- Arms of St John: Argent, on a chief gules two mullets or

High Sheriff of Bedfordshire and Buckinghamshire
- In office 1529-1530 1534-1535 1549-1550

Member of Parliament for Bedfordshire
- In office c. 1529? 1539 1542

Personal details
- Born: By 1495
- Died: 19 December 1558
- Spouse(s): Margaret Waldegrave ​(m. 1521)​ Anne Neville
- Children: 14, including Oliver
- Relatives: John St John (grandson) Oliver St John (grandson)

= John St John (Bedfordshire MP) =

16th-century English politician

Sir John St John (by 1495 – 19 December 1558), of Bletsoe, Bedfordshire, was an English politician.

==Biography==
He was the son of Sir John St John of Bletsoe and his wife Sybil, daughter of Rhys ap Morgan. He succeeded his father in 1525 and was knighted the following year.

He was High Sheriff of Bedfordshire and Buckinghamshire for 1529–30, 1534–35, and 1549–50. He was a Member (MP) of the Parliament of England for Bedfordshire in 1529?, 1539 and 1542.
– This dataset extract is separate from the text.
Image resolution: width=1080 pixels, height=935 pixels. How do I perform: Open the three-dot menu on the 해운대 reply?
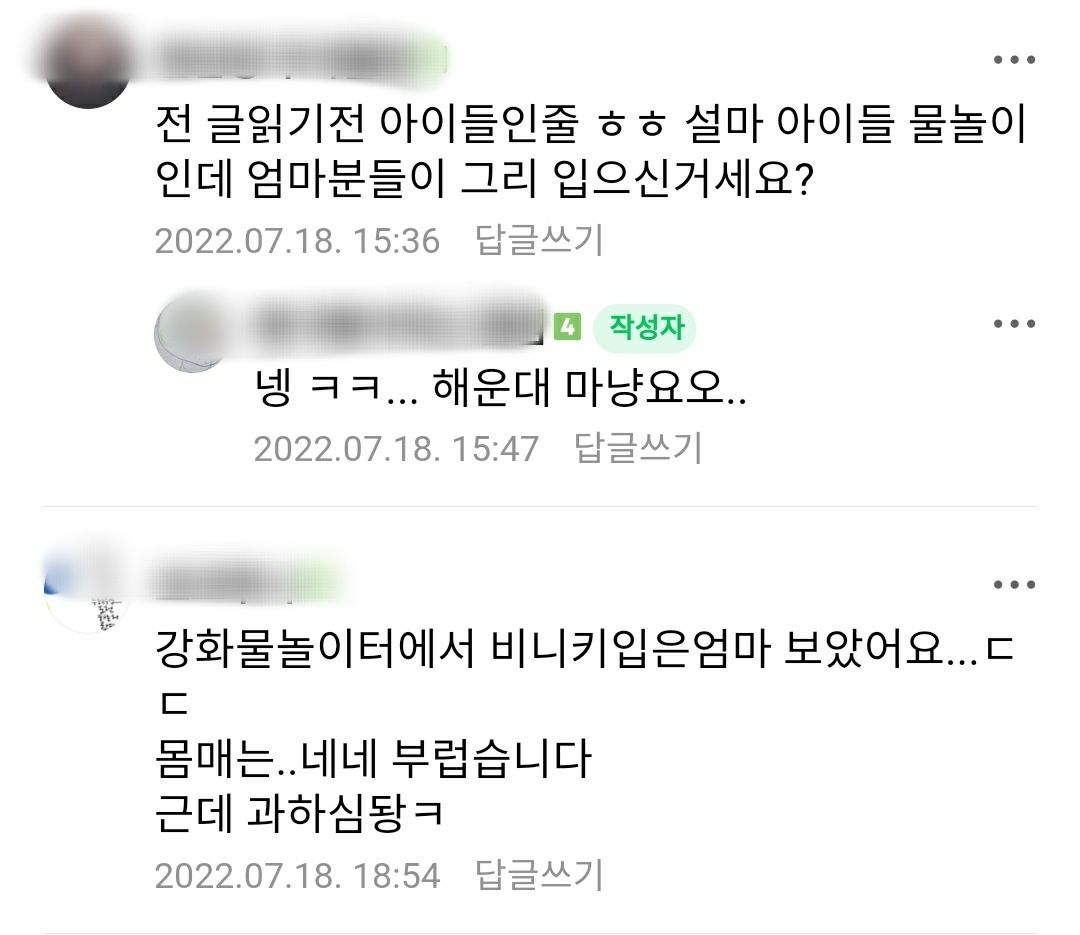(1014, 324)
He first married, in 1521, Margaret, the daughter of Sir William Waldegrave of Smallbridge, Suffolk, with whom he had 5 sons (including John and Oliver) and 4 daughters and secondly Anne, the daughter of Thomas Neville of Cotterstock, Northamptonshire, with whom he had a further son and four daughters.